Я зажег фонарь и посветил им вперед и вверх, и движение луча пересеклось с другим движением. Мягким, ленивым, неторопливым покачиванием, как маятник в дедушкиных часах. В дорогих старинных часах, сделанных настоящим мастером с умными пальцами, в часах, отмеряющих время с точностью хирурга, мелодичным звоном отбивающих каждые полчаса. Но то, что я видел перед собой, не обладало точностью дорогих часов, и я не хотел это видеть, на секунду я отказался смотреть и задвинул изображение глубоко в мозг на самый край утеса и оставил там, но дальше не пошел. Я не мог столкнуть его с утеса вниз, я и сам не мог сдвинуться с места.
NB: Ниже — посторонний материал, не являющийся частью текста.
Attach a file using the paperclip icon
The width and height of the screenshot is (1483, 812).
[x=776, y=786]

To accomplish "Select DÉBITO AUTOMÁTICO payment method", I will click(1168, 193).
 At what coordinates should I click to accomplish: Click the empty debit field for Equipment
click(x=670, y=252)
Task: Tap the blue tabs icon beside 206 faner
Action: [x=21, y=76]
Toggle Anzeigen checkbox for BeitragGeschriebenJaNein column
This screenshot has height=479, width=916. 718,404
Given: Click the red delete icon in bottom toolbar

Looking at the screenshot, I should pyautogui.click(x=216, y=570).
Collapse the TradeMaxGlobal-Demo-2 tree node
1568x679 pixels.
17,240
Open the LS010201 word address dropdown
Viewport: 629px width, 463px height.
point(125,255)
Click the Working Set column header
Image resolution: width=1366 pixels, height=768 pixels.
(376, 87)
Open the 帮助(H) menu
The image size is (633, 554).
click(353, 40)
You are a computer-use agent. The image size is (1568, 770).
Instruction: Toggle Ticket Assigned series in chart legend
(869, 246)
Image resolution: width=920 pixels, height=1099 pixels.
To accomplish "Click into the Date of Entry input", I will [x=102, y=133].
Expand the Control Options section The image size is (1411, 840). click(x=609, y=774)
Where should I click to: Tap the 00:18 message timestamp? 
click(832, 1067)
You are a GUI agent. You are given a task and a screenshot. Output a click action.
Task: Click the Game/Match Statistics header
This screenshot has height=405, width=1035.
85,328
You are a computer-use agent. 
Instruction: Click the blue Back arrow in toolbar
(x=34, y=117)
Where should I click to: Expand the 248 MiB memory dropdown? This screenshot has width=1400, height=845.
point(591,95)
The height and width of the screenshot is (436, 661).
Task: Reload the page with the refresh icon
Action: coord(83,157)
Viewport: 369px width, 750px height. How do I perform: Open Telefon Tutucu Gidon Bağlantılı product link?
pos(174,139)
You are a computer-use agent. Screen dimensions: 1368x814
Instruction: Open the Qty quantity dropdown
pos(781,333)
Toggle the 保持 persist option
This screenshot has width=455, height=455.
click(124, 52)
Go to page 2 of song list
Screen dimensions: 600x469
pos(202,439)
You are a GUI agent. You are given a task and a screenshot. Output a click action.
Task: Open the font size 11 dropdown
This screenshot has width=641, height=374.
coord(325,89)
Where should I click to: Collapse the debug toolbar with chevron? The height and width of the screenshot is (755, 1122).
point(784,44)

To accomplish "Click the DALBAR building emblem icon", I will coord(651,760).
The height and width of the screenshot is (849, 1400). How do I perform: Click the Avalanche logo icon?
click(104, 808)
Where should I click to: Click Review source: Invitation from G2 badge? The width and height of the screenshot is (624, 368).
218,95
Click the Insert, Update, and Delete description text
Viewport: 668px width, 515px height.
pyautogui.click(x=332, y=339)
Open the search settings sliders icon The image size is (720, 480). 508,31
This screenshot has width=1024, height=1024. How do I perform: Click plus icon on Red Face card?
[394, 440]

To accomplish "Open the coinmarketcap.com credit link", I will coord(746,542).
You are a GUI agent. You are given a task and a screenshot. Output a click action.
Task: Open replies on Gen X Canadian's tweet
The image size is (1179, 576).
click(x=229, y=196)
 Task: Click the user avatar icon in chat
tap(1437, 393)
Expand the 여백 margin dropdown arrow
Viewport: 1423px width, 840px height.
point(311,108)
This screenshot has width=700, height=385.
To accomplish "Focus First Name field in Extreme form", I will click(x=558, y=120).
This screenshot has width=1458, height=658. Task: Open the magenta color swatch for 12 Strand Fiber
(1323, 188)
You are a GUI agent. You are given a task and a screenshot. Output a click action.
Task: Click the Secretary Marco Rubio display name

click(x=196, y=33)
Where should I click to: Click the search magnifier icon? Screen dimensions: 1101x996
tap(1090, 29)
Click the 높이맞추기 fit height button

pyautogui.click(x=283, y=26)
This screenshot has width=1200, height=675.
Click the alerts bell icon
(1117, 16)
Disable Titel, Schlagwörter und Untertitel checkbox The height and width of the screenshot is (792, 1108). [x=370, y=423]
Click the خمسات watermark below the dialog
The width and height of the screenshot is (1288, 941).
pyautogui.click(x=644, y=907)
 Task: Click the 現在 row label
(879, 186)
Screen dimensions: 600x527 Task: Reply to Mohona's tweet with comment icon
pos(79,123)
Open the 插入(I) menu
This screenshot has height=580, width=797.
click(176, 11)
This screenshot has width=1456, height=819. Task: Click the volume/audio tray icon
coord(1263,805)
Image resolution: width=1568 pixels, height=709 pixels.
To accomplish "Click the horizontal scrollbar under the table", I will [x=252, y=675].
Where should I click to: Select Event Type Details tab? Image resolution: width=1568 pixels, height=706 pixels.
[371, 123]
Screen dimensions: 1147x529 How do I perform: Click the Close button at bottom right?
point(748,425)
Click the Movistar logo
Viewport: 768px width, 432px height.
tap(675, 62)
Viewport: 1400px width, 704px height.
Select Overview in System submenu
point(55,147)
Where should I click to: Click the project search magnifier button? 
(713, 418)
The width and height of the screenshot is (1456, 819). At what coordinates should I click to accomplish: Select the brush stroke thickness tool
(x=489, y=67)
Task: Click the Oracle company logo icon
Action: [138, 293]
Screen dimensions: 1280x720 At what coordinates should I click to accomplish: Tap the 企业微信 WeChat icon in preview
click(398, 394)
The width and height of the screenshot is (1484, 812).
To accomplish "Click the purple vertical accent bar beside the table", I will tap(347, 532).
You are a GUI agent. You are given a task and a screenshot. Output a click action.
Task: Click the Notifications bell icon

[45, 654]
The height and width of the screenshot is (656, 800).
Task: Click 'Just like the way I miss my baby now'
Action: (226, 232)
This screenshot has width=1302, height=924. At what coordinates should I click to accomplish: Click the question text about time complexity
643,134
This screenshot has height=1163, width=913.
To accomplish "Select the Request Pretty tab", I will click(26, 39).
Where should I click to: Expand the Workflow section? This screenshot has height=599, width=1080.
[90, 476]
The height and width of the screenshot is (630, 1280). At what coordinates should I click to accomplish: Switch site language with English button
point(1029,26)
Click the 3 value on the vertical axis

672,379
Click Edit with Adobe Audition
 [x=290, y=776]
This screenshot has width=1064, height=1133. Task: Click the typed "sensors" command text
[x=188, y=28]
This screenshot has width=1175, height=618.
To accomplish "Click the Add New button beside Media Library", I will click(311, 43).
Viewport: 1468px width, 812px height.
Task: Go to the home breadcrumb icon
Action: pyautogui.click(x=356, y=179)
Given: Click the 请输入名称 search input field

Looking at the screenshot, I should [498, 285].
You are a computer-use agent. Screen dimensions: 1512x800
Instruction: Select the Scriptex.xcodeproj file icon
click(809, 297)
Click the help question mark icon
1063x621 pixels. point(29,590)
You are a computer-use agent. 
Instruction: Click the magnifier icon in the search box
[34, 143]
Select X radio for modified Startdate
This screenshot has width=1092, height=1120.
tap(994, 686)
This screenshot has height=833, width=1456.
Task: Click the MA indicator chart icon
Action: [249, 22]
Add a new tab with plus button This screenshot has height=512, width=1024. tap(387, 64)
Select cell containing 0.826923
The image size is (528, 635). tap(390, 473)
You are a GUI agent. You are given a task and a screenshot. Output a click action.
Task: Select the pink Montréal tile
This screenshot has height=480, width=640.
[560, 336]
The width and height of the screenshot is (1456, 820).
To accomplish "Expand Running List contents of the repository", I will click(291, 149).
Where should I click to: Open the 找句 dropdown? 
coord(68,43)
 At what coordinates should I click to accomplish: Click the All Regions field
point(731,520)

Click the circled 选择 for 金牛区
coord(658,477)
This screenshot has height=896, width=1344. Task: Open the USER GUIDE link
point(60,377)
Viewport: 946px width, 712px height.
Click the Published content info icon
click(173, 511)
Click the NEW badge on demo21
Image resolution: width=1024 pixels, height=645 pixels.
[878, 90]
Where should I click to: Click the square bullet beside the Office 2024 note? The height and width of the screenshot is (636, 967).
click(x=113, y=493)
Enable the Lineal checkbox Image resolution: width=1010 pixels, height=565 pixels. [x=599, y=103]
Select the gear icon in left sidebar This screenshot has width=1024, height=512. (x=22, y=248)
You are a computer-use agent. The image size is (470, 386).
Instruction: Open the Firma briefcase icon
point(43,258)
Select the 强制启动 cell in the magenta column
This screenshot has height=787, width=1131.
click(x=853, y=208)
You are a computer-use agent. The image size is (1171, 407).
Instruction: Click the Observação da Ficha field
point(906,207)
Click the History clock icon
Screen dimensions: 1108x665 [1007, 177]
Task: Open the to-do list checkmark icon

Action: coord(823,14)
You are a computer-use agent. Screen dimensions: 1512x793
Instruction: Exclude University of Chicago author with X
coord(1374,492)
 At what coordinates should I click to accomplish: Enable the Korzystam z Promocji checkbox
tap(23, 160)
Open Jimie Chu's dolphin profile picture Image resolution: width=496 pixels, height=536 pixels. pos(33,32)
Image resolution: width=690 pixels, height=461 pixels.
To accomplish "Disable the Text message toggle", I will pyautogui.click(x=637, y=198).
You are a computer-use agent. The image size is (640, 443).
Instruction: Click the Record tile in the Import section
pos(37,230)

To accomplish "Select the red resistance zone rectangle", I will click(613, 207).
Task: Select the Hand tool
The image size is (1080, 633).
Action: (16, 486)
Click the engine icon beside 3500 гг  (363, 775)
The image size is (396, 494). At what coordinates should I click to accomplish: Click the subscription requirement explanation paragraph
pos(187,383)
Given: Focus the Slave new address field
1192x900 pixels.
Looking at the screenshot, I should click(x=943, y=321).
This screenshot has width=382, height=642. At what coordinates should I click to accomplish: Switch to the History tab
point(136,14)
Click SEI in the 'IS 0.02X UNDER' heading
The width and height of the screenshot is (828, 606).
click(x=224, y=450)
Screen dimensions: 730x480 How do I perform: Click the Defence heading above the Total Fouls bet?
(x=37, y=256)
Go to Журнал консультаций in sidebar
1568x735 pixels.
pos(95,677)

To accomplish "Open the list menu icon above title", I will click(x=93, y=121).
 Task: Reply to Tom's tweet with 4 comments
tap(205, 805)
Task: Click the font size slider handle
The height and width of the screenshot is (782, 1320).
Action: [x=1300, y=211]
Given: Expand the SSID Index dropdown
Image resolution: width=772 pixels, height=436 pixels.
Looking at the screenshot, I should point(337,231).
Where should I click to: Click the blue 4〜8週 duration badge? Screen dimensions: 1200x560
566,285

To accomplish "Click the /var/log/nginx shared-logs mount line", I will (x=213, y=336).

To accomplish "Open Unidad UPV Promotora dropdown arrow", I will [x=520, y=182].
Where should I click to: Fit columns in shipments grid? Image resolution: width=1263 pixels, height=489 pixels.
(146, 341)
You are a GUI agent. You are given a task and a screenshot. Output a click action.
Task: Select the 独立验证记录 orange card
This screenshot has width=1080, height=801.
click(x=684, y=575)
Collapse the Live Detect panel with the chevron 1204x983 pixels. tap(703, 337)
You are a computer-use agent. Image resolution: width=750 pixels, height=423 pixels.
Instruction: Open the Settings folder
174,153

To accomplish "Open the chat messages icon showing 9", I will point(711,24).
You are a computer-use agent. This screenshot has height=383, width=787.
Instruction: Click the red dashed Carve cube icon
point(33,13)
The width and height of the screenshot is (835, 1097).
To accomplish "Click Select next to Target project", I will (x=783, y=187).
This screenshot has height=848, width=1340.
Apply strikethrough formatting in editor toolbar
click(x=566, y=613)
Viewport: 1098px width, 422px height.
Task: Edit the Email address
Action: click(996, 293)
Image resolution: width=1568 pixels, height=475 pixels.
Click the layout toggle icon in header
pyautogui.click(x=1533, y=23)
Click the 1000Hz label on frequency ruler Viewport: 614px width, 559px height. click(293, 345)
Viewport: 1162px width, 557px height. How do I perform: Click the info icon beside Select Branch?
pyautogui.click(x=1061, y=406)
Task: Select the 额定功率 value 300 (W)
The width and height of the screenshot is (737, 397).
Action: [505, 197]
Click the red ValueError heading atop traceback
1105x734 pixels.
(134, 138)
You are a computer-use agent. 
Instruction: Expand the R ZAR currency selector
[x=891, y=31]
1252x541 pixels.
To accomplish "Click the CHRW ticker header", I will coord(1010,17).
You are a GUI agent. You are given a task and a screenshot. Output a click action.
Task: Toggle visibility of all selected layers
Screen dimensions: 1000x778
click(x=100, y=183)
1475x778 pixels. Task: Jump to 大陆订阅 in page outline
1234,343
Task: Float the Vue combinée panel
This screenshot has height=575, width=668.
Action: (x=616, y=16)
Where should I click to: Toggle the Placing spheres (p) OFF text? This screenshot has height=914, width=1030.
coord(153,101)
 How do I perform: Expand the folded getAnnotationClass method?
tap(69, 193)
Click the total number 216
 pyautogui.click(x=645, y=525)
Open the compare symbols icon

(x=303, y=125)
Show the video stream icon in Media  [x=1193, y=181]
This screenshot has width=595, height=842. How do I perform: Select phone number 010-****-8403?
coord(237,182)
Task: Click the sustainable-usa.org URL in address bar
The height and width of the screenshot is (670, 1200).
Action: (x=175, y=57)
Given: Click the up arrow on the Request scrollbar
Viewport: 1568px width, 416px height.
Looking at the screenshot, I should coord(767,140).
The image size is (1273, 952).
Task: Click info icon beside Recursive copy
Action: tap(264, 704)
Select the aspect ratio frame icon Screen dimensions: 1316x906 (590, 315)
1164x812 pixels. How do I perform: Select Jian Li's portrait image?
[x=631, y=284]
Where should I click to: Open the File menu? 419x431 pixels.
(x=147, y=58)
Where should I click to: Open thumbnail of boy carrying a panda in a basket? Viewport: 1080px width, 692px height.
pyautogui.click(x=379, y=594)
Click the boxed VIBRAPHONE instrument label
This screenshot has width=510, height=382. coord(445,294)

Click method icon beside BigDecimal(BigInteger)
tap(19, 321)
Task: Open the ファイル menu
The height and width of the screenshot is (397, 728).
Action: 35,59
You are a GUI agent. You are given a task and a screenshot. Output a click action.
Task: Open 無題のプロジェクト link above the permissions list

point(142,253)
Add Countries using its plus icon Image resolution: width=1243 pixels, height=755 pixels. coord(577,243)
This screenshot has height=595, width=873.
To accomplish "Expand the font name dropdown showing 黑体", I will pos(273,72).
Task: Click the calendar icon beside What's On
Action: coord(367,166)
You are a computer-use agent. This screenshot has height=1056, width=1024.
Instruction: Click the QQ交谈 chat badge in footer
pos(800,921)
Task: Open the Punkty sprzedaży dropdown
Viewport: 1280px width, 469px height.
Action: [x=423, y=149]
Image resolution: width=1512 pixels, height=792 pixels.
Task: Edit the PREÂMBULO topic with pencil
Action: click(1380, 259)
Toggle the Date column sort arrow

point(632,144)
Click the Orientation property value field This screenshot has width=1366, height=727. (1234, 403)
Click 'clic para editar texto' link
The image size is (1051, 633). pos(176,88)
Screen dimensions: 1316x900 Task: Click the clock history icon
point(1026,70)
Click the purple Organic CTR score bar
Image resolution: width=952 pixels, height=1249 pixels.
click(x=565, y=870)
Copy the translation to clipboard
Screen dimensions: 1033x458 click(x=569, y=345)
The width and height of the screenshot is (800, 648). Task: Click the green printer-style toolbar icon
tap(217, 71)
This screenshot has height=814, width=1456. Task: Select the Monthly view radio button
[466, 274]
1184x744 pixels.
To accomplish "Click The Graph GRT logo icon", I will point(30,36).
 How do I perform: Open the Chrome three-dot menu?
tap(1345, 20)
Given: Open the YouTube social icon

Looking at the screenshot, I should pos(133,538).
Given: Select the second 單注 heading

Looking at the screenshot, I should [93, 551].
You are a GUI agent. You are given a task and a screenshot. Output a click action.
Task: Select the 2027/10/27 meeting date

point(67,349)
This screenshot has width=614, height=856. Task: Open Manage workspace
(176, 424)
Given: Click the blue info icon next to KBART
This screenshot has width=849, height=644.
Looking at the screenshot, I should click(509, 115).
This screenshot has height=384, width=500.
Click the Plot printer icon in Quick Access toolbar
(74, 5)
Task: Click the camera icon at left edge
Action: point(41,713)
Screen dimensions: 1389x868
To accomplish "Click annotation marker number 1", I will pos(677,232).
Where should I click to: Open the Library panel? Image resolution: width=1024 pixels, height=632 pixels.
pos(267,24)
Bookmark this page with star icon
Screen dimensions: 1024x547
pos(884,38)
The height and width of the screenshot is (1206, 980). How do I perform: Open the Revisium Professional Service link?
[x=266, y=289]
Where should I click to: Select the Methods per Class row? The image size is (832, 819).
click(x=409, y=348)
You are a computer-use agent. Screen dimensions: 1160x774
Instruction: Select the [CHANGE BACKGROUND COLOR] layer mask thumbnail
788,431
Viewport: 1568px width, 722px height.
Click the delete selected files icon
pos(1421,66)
И через секунду картинка вернулась назад, обдав меня своим зловонным, горячим дыханием: на фоне мирного леса, птичьего щебета и кружевных листьев качающаяся пара сапог, ноги в обделанных, мокрых брюках, клетчатая рубашка, безжизненные руки и искривленное судорогой лицо над толстым узлом веревки. Повешенный человек, только что повешенный, – тот самый тип, которого мы со Спайком видели у парника, медведеобразный громила с ладонями размером с кирпич и с маленькими буравчиками глаз. И вот он мертв, раскачивается на дереве, как игрушка на рождественской елке. Очень плохой елке, наряженной для очень плохого Рождества. Какие огромные сапоги! Я смотрел на него открыв рот, а размороженное время вдруг ударило мне в грудь, дыхание прервалось, я оперся о ствол ближайшего дерева и согнулся в приступе неудержимой рвоты, но ничего не вышло наружу, ни капли. Ничего.
Глава 8
Невозможно подготовиться к тому, что найдешь в лесу повешенного… Ничто не поможет, сколько бы ни воображал себе, как он болтается на дереве, сколько бы ни думал, чего бы ни наслушался и какими бы вопросами ни задавался.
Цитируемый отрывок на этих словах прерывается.